- _Exercise requirements_: Beginning with the line that holds "Screen dimensions: 675x501" and ending with the last line, please repeat the entries exactly and omit the pictures.

===== Record excerpts

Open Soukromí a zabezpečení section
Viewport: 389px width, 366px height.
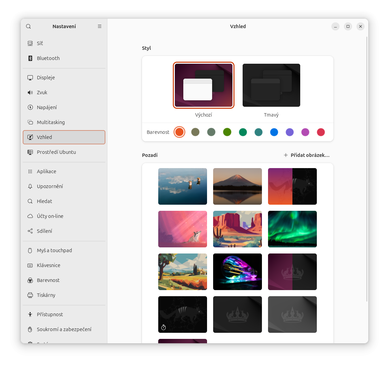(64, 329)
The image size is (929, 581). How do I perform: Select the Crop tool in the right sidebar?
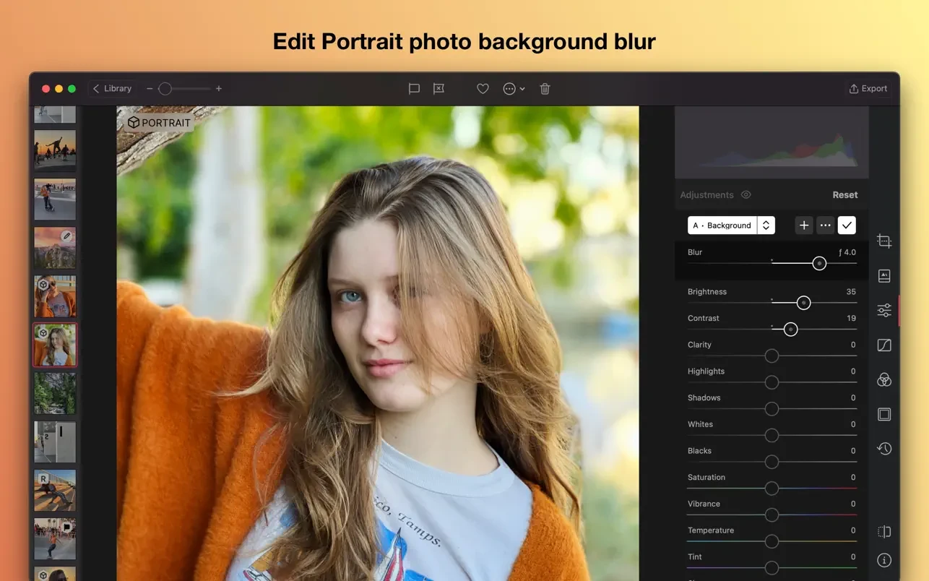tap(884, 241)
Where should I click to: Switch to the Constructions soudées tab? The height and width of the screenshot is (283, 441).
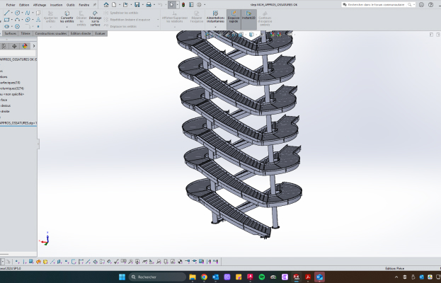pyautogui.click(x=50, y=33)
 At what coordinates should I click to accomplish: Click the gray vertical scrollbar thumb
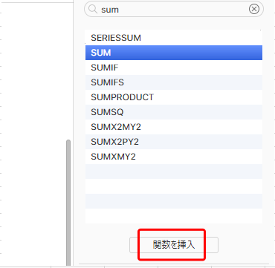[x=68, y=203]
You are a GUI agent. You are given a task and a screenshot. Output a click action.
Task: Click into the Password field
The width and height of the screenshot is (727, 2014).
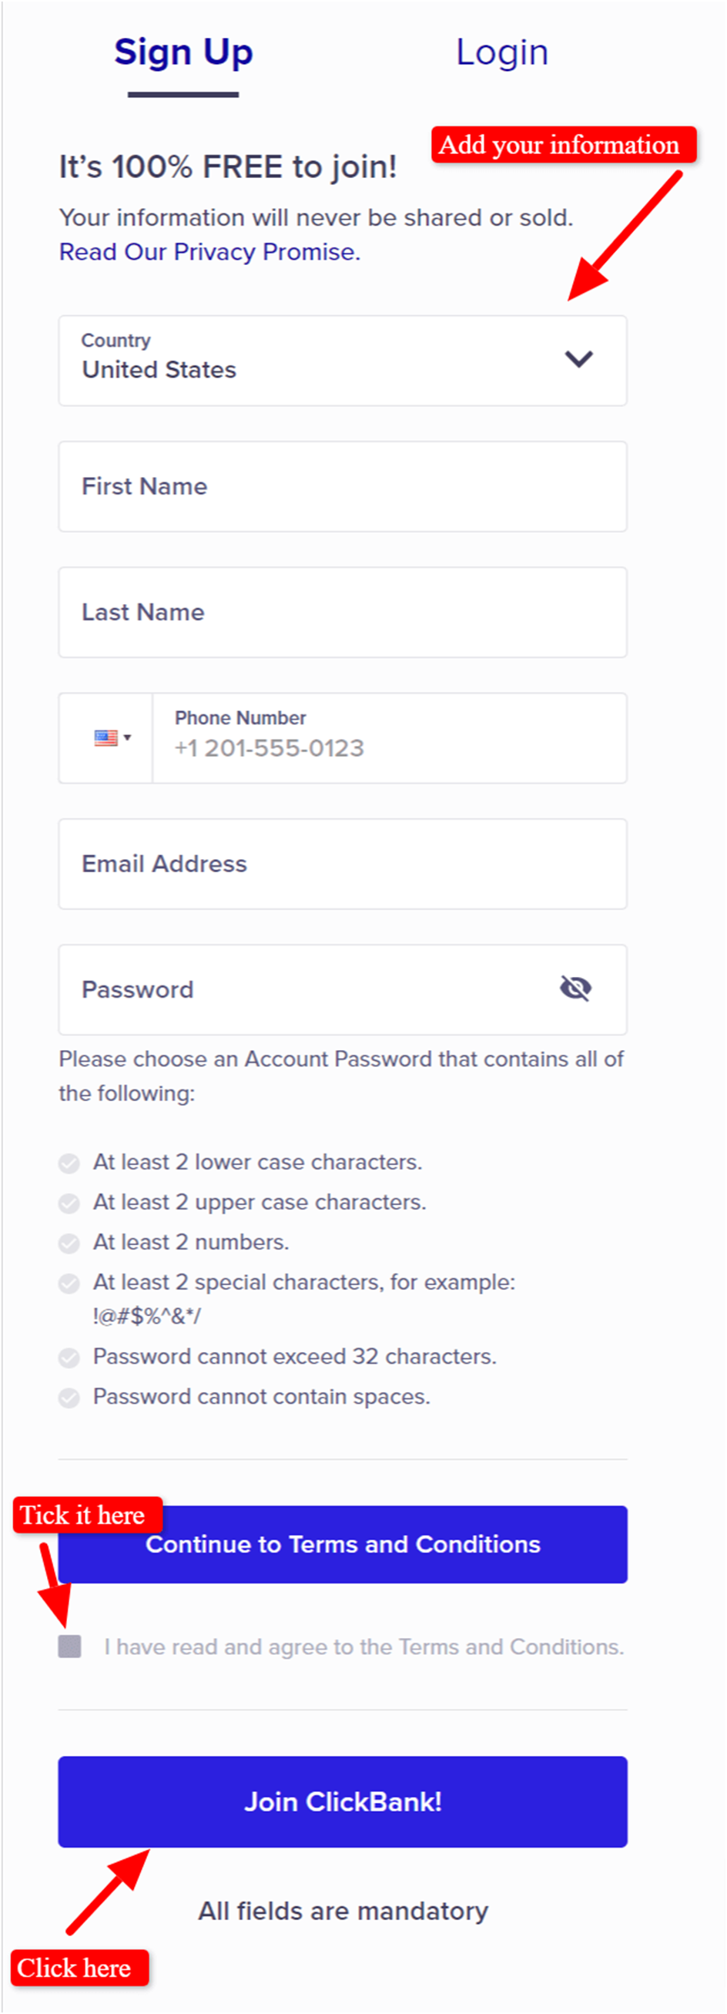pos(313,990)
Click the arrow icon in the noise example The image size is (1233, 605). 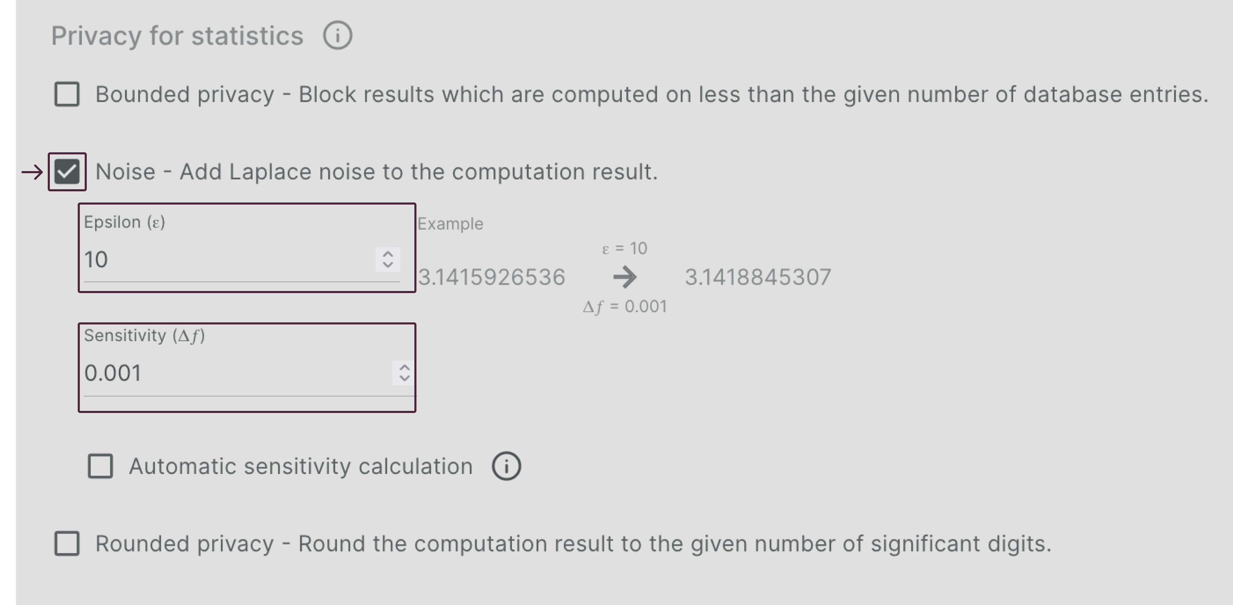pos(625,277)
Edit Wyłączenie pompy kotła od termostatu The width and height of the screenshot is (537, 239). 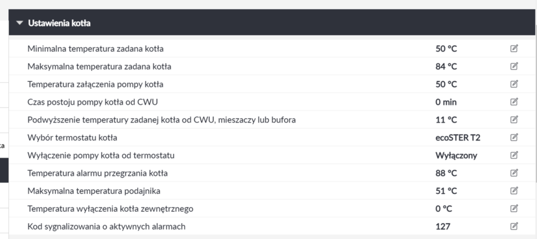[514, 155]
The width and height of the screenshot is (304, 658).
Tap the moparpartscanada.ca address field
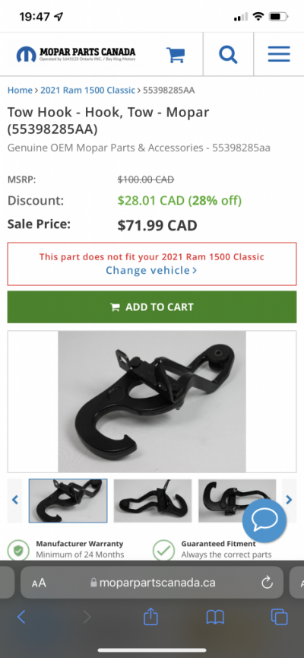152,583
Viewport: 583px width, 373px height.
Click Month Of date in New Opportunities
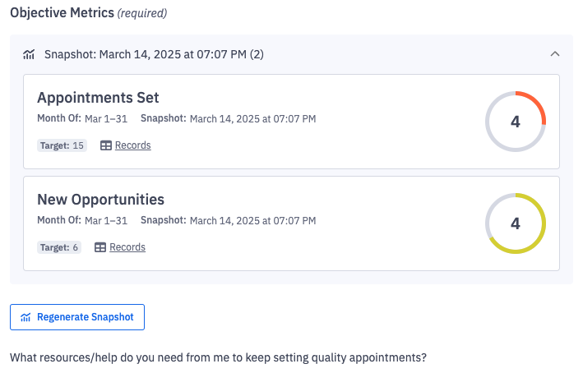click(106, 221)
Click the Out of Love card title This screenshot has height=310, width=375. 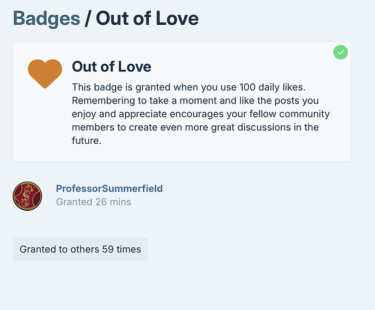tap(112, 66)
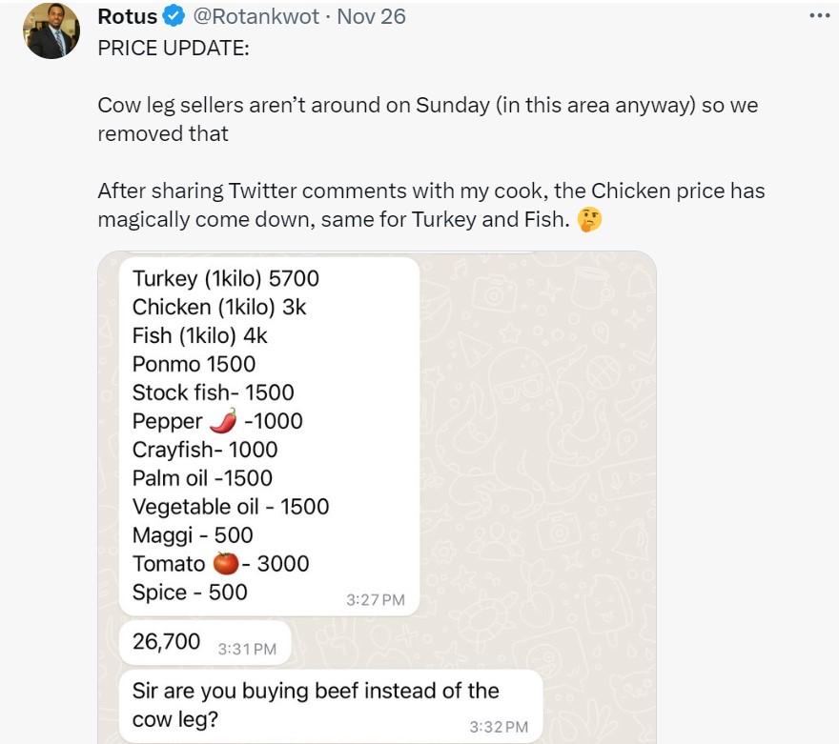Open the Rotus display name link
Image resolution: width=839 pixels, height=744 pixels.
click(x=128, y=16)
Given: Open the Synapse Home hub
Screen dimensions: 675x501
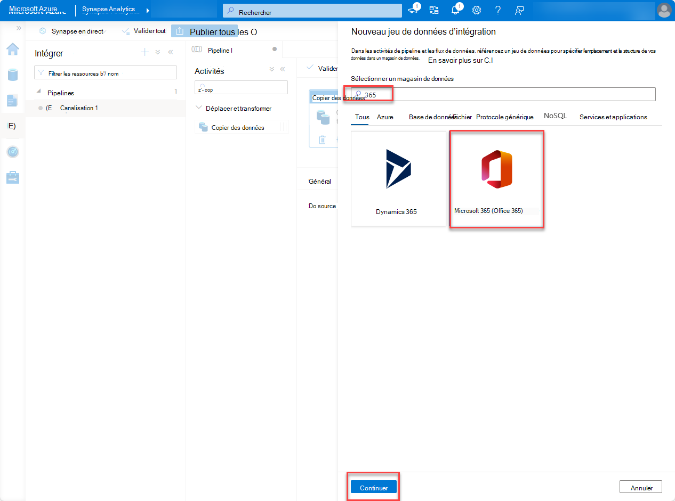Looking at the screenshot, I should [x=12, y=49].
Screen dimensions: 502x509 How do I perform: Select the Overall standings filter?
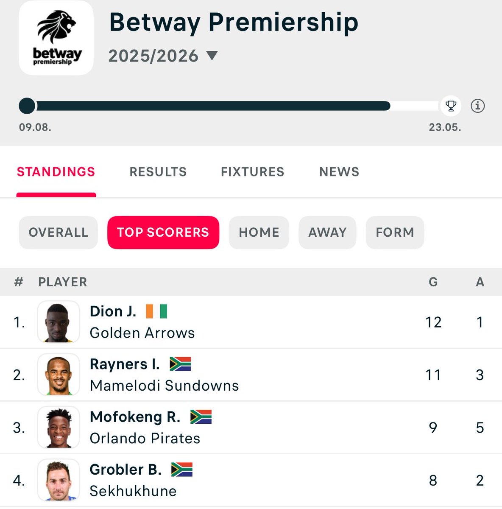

==========

- _Response to this exercise_:
Screen dimensions: 675x501
Looking at the screenshot, I should [x=12, y=49].
Screen dimensions: 502x509 How do I perform: Select the Overall standings filter?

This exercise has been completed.